- **Your assignment**
Produce a word-for-word copy of the line that contains "Image resolution: width=1000" and each line after it through the end of the material, omitting pictures and all other lines.
+++
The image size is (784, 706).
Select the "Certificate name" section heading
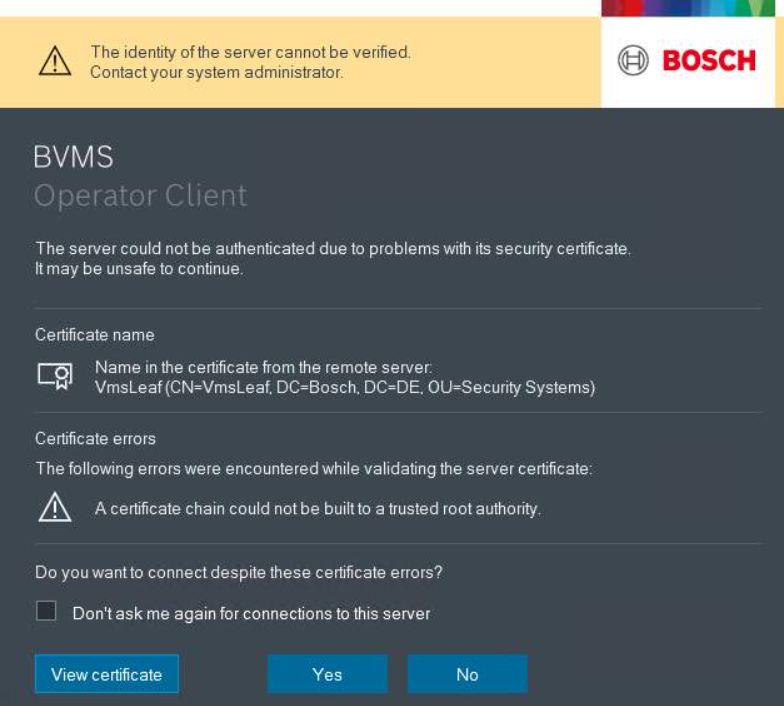95,335
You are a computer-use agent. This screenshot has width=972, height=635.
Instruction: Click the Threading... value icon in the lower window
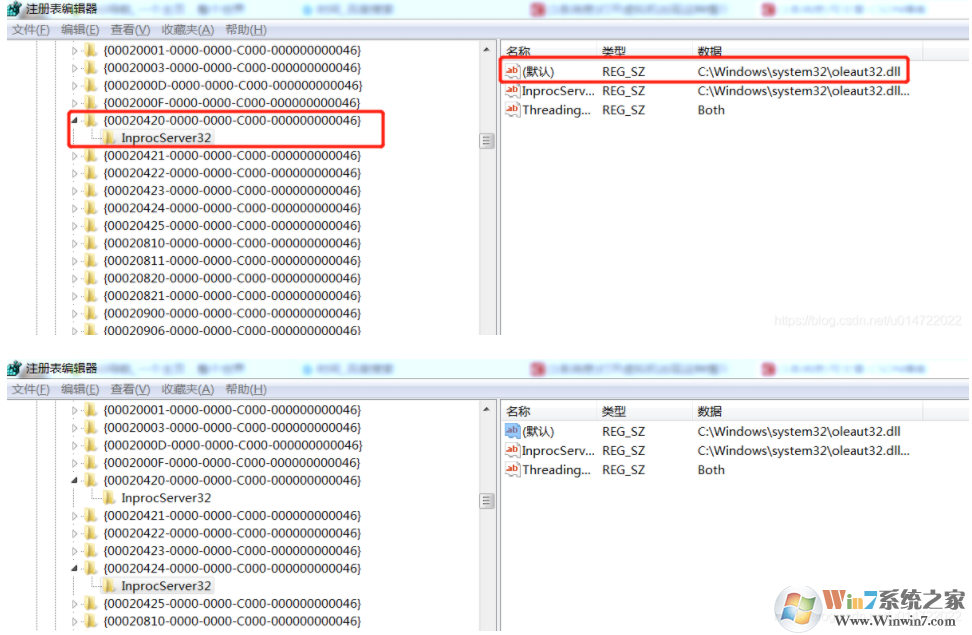click(512, 470)
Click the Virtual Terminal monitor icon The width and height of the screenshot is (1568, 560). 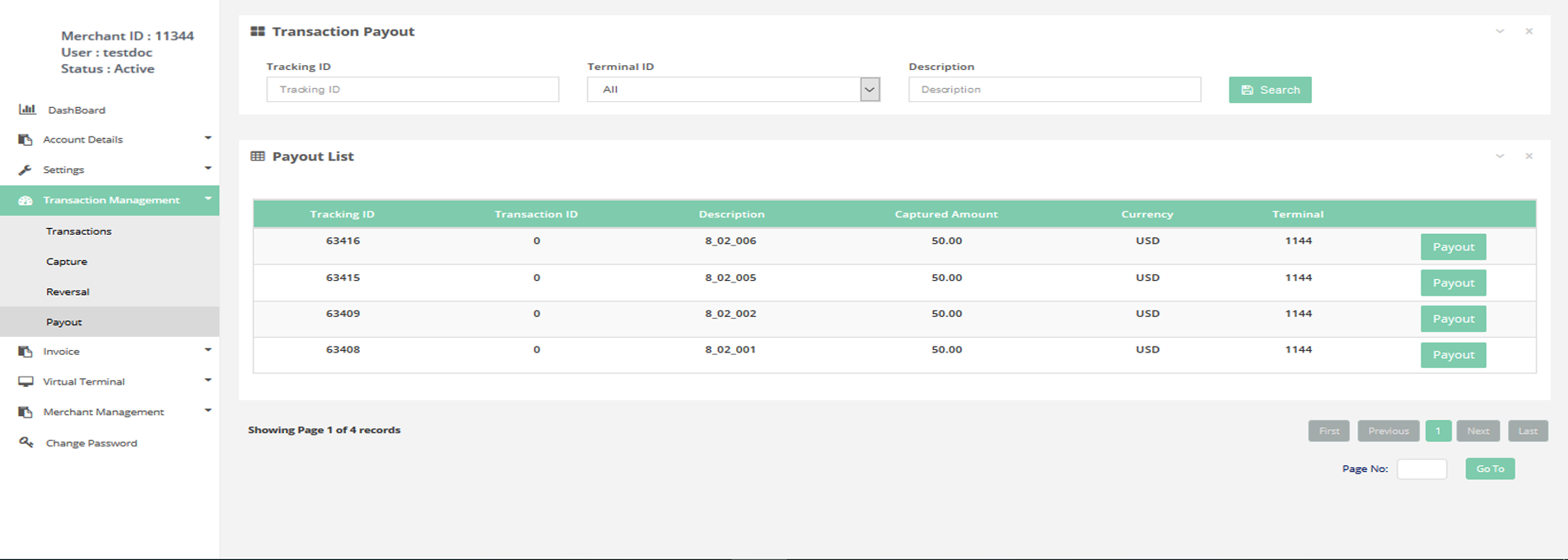(26, 381)
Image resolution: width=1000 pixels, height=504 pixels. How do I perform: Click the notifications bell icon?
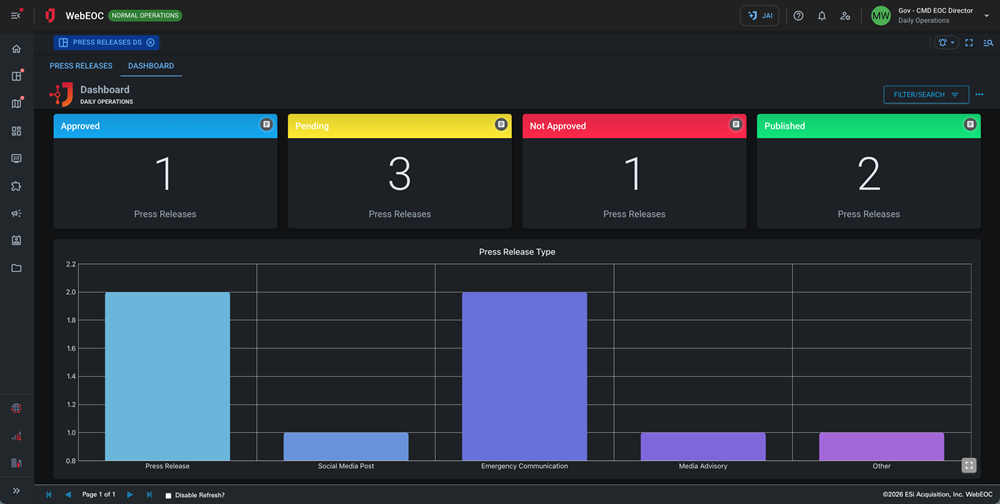822,16
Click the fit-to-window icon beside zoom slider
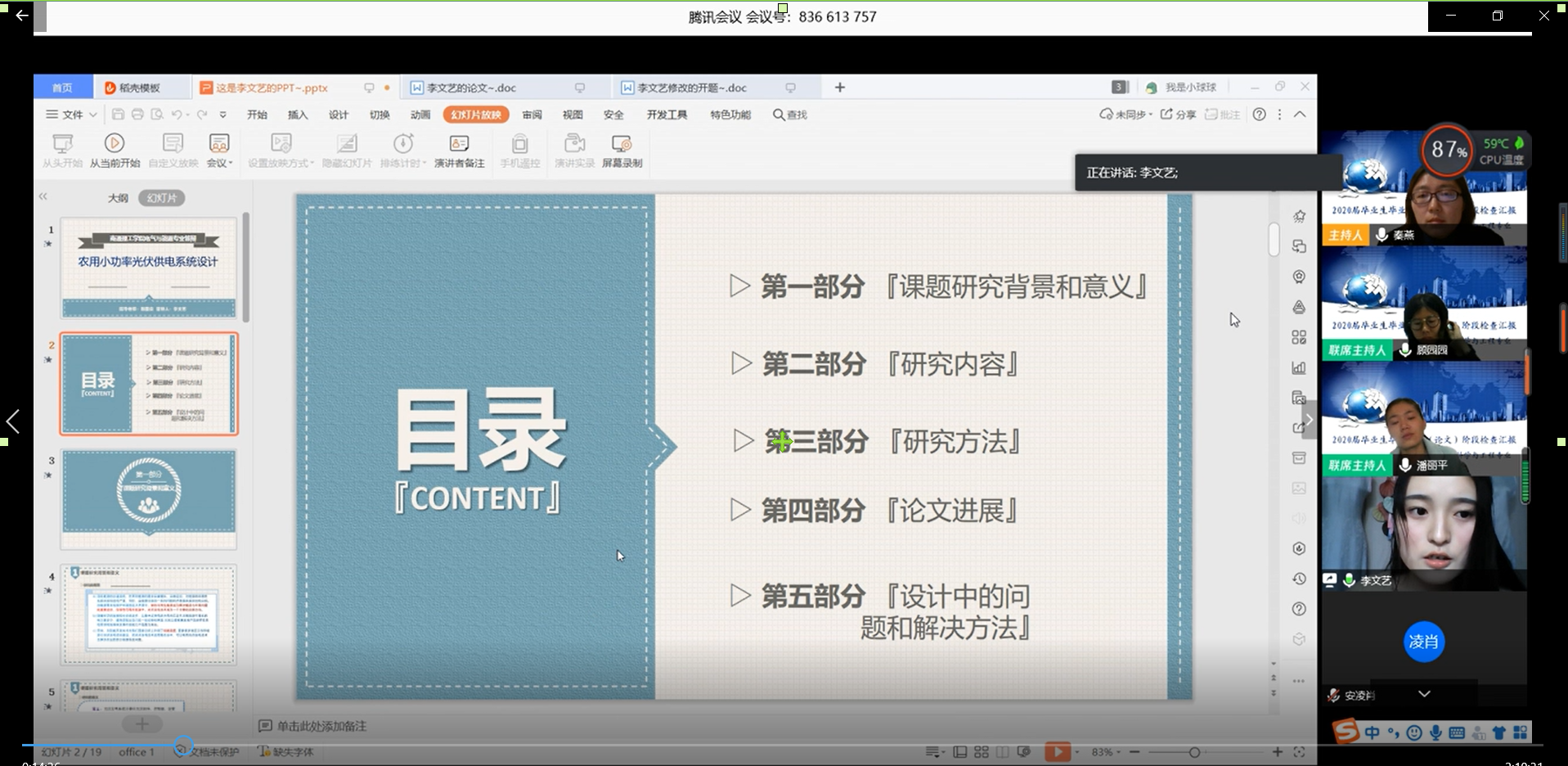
+++
- **Response area**
Image resolution: width=1000 pixels, height=504 pixels. How do I perform: Click the notifications bell icon?
822,16
Click the fit-to-window icon beside zoom slider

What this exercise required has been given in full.